Commenting on the O.J. Simpson trial the other night, Jay Leno pointed out that members of the jury will be paid $5 a day and said that this "kind of shows you where the values are in this country. We pay people who work at McDonald's more money than people who make life-and-death decisions."
That remart struck a chord with me because I had that very day been the recipient of a check for $6 for having spent one long and dreary day as a prospective juror in Tarrant County, Texas.I escaped actual jury service when the woman seated immediately to my right became the 12th and final juror selected to decide the fate of the defendant.
Considering that I had arrived at the Criminal Justice Center at 7:30 a.m. and wasn't released until 5:20 p.m., the $6 remuneration works out to a little less than 71 cents an hour.
Although I had previously served on three juries, I encountered a few surprises this time out.
For one thing, the county deserves praise for streamlining the front end of the process.

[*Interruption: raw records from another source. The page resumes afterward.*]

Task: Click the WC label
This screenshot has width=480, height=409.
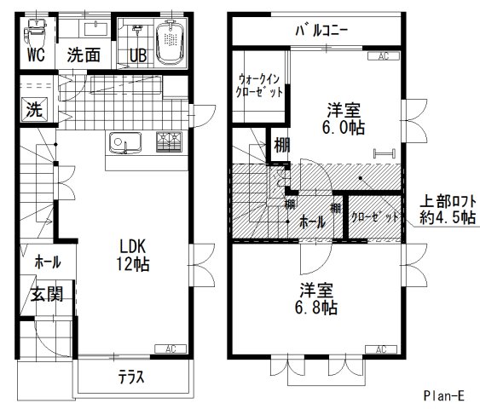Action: [34, 56]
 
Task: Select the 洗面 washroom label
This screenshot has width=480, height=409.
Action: [84, 53]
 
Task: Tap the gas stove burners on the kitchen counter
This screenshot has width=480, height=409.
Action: [169, 141]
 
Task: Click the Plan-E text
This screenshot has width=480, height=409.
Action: [445, 395]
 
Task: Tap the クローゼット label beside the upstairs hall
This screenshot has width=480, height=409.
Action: [375, 216]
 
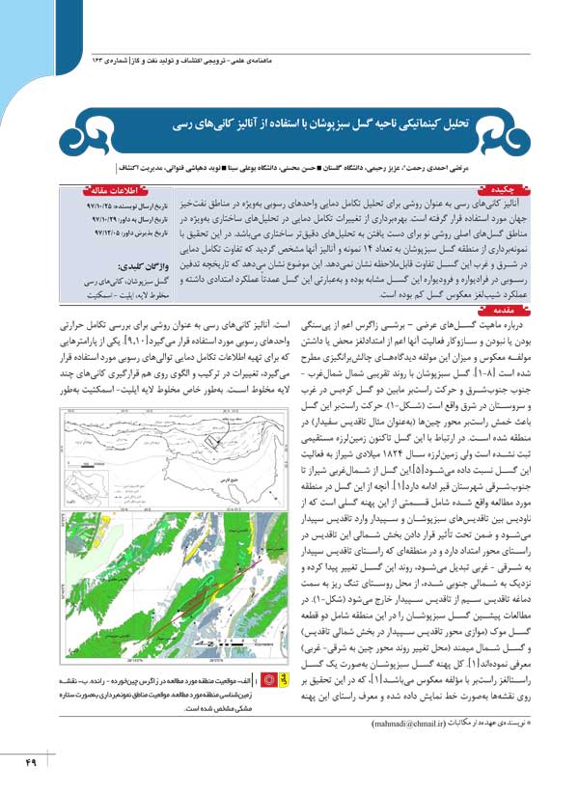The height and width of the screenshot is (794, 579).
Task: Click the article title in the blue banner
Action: tap(290, 126)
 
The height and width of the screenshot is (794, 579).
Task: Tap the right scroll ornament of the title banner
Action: tap(502, 125)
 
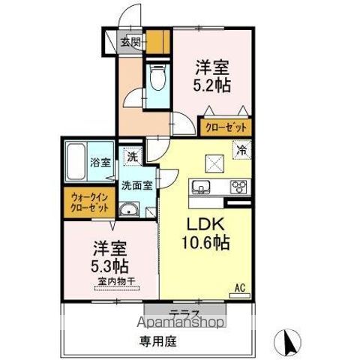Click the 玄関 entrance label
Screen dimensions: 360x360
point(130,42)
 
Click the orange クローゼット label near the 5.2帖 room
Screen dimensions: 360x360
point(225,127)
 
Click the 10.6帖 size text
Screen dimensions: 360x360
point(203,244)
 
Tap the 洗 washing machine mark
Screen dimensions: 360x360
point(131,158)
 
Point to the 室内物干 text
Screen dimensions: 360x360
point(115,283)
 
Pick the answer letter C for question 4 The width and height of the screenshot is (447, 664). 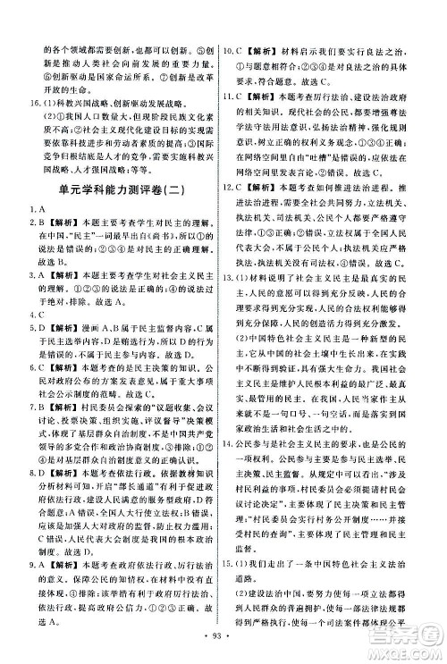click(38, 314)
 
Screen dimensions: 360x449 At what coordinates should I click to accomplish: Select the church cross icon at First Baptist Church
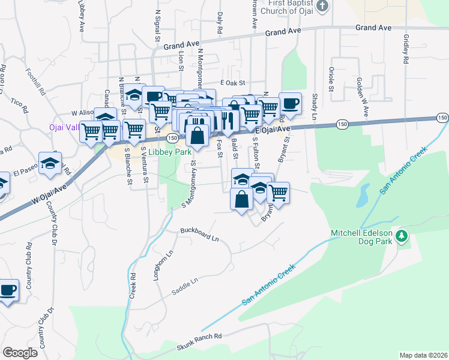click(322, 6)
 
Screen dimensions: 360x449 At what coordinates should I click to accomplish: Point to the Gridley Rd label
click(406, 49)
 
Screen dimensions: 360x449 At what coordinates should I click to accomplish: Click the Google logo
click(20, 353)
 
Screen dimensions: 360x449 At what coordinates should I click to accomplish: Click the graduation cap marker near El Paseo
click(50, 163)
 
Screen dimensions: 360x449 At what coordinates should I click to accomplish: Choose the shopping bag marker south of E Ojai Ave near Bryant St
click(241, 199)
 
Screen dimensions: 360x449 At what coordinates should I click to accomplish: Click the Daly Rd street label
click(220, 22)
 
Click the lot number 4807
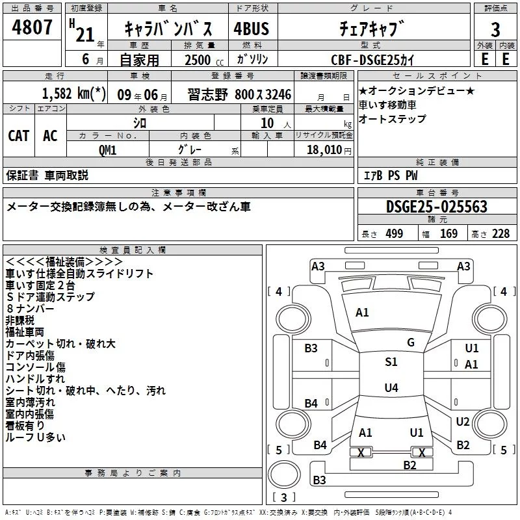(x=32, y=27)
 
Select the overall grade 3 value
(x=495, y=30)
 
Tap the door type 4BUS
(x=252, y=29)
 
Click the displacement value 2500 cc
(x=204, y=60)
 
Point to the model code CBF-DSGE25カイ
(x=372, y=60)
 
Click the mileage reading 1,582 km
(x=73, y=94)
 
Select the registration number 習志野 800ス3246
(x=239, y=94)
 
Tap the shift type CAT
(x=19, y=136)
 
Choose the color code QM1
(x=107, y=150)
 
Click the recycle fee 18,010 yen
(x=329, y=150)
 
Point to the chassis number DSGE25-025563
(x=437, y=207)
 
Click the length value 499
(x=395, y=234)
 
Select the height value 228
(x=500, y=234)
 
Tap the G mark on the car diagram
(x=411, y=343)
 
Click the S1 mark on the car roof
(x=391, y=362)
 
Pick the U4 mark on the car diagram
(x=391, y=387)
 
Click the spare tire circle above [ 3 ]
(x=284, y=474)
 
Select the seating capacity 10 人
(x=276, y=124)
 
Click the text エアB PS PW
(x=391, y=176)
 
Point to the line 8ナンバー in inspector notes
(x=30, y=309)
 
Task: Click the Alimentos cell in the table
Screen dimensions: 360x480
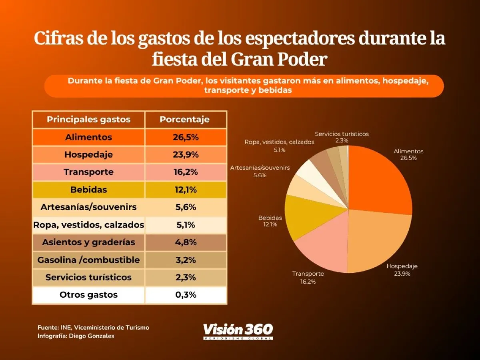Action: pyautogui.click(x=88, y=137)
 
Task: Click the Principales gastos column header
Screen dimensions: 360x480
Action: pyautogui.click(x=88, y=120)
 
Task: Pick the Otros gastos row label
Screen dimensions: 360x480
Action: pyautogui.click(x=88, y=295)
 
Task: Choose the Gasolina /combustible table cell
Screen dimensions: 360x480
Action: pyautogui.click(x=88, y=260)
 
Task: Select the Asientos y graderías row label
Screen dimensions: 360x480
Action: pyautogui.click(x=88, y=242)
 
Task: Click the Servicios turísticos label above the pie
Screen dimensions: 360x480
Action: pyautogui.click(x=342, y=134)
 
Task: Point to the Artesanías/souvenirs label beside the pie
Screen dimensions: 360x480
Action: pyautogui.click(x=260, y=168)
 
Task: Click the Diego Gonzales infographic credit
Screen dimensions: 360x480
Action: pyautogui.click(x=76, y=336)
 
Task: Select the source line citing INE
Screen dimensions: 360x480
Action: pyautogui.click(x=93, y=328)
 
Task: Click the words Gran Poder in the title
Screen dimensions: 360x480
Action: pyautogui.click(x=279, y=59)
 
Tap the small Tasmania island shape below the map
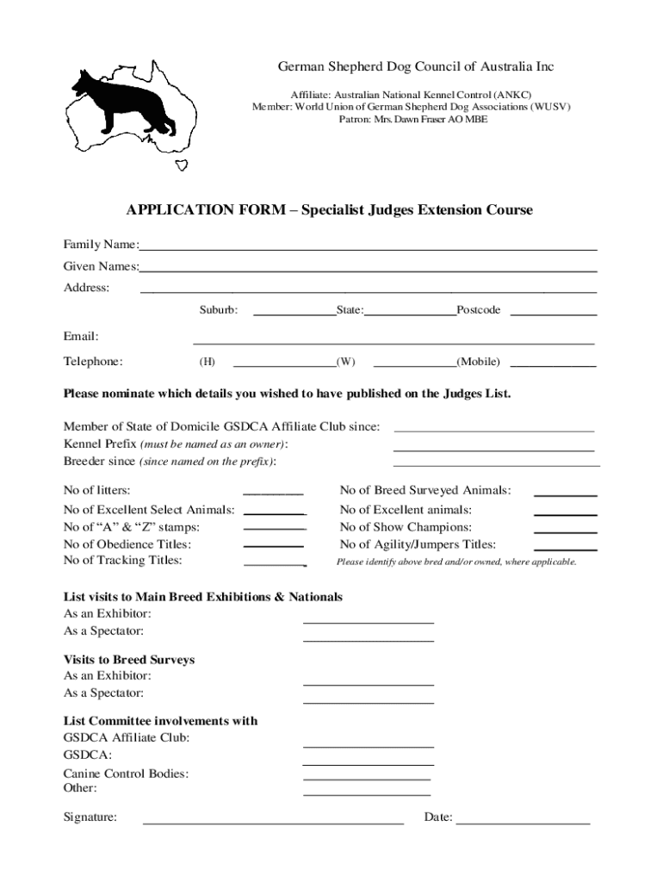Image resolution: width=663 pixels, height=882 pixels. coord(182,165)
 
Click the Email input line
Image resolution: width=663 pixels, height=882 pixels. coord(393,341)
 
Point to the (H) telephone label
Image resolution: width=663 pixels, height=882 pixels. coord(208,363)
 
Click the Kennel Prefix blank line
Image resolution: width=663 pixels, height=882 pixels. coord(493,448)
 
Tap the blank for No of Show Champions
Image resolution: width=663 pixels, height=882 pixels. coord(566,531)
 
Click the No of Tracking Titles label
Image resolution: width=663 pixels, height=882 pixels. coord(123,561)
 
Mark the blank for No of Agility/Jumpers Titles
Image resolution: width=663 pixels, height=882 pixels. coord(566,548)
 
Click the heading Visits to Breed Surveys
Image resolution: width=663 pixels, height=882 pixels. coord(129,660)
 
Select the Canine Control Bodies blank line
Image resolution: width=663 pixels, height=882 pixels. coord(367,777)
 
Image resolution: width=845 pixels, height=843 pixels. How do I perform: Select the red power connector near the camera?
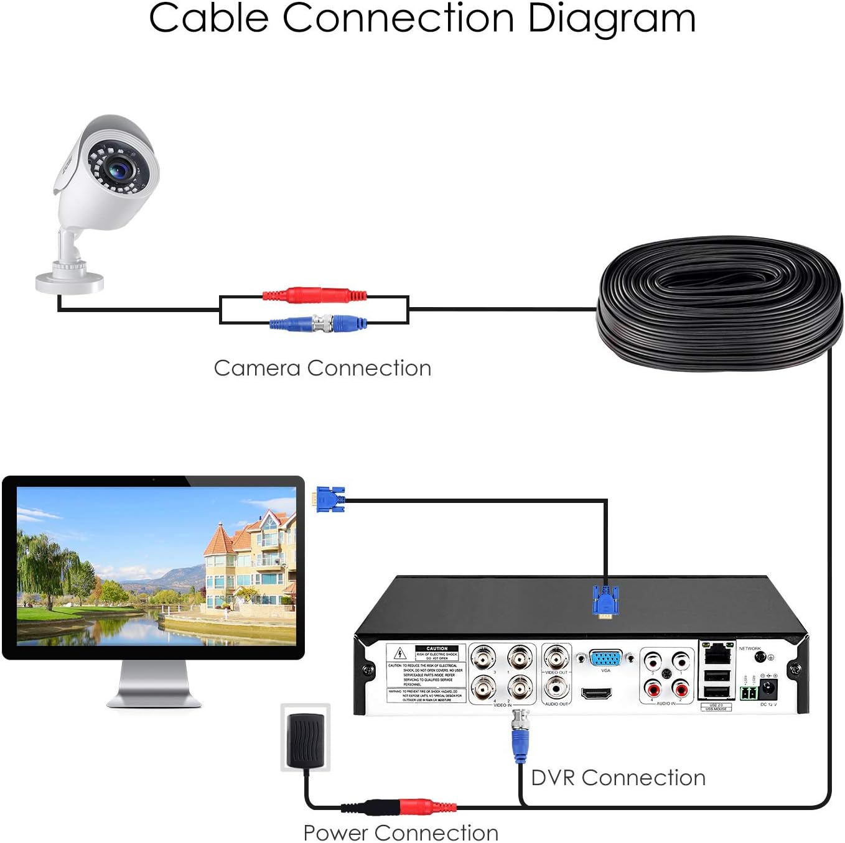314,294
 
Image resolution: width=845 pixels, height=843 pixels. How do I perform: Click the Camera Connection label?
322,368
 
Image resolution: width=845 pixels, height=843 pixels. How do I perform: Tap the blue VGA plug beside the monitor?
330,499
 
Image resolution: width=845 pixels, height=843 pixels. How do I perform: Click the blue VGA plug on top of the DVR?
605,601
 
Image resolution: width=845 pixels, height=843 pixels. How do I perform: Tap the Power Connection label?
401,832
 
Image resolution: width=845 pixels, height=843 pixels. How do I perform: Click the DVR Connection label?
618,778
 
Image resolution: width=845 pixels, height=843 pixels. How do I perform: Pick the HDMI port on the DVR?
596,693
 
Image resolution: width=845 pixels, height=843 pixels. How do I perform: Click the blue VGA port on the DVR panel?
605,658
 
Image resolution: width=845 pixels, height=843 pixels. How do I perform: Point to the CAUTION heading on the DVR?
437,648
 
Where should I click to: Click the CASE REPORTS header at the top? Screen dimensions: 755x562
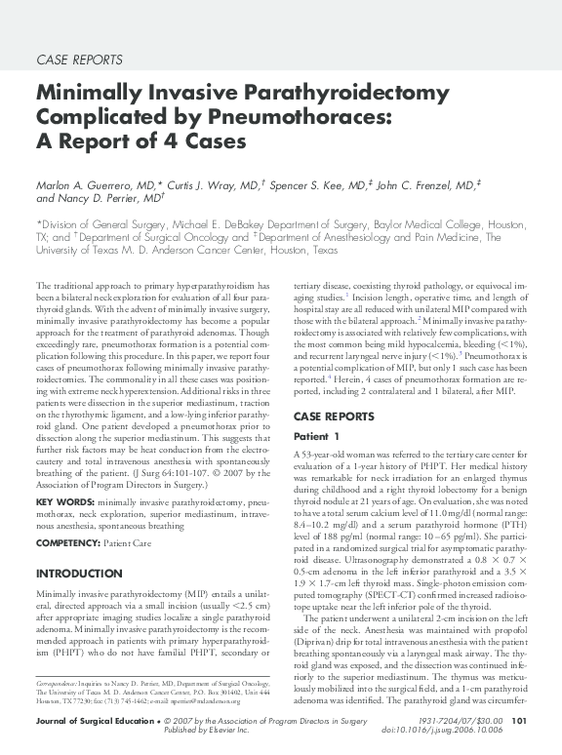(79, 60)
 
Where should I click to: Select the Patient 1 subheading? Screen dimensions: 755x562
(317, 436)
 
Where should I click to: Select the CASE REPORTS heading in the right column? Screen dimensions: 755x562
(334, 417)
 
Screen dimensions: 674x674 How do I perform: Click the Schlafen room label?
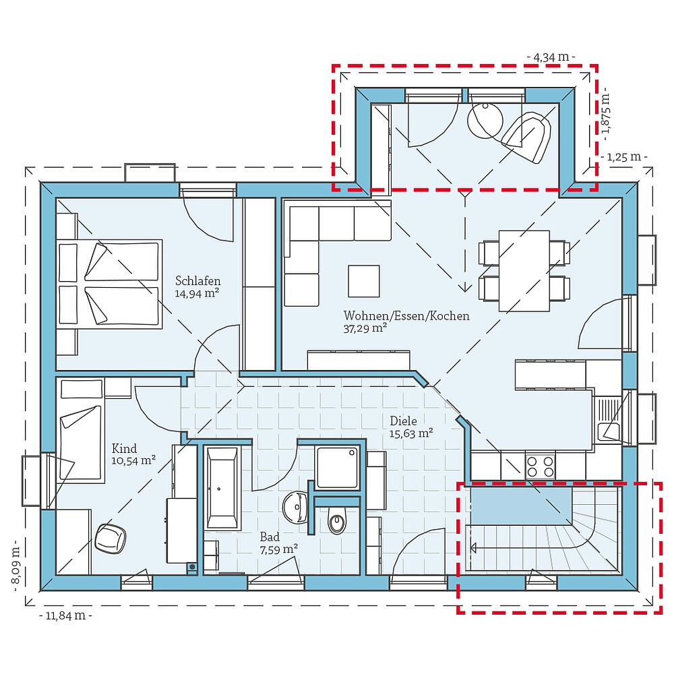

It used to be that people could spend three days lounging around the central jury room and never move. These days, under a "one day, one trial" rule, if people aren't selected for a jury the first day, they're dismissed.
The questioning of prospective jurors by the prosecutor and the defendant's attorney had its interesting moments, too, even though both - being lawyers - enjoyed the sound of their voices far more than we did.
Both tended to overexplain almost everything, but maybe that's not as bad as it seemed at the time to those of us squirming uncomfortably in the incredibly rigid wooden pews.
A few of the prospective jurors had some sharp questions for the attorneys, too, which in my opinion speaks well for the system. Justice would be ill-served by having 42 zombies to choose from.
I didn't perceive, among my fellow panelists, any particular anxiety to serve on the jury, which is understandable. Carried out properly, jury duty can be exhausting, both physically and emotionally. And there's always the possiblitiy, remote though it may be, that you'll wind up on a case requiring the sequestering of the jury, which brings us back to O.J. Simpson - and to Chicago Tribune cloumnist Bob Greene.
Greene, writing about the Simpson case, said that sequestering's not so bad. In fact, he wrote, "it provides precisely what a significant portion of the population is looking for" - safety. After all, he continued, the jurors "will be housed in a comfortable hotel, guarded by law-enforcement officials from the vagaries of the dastardly world."
Best of all, they'll be spared the endless news accounts of the Simpson case.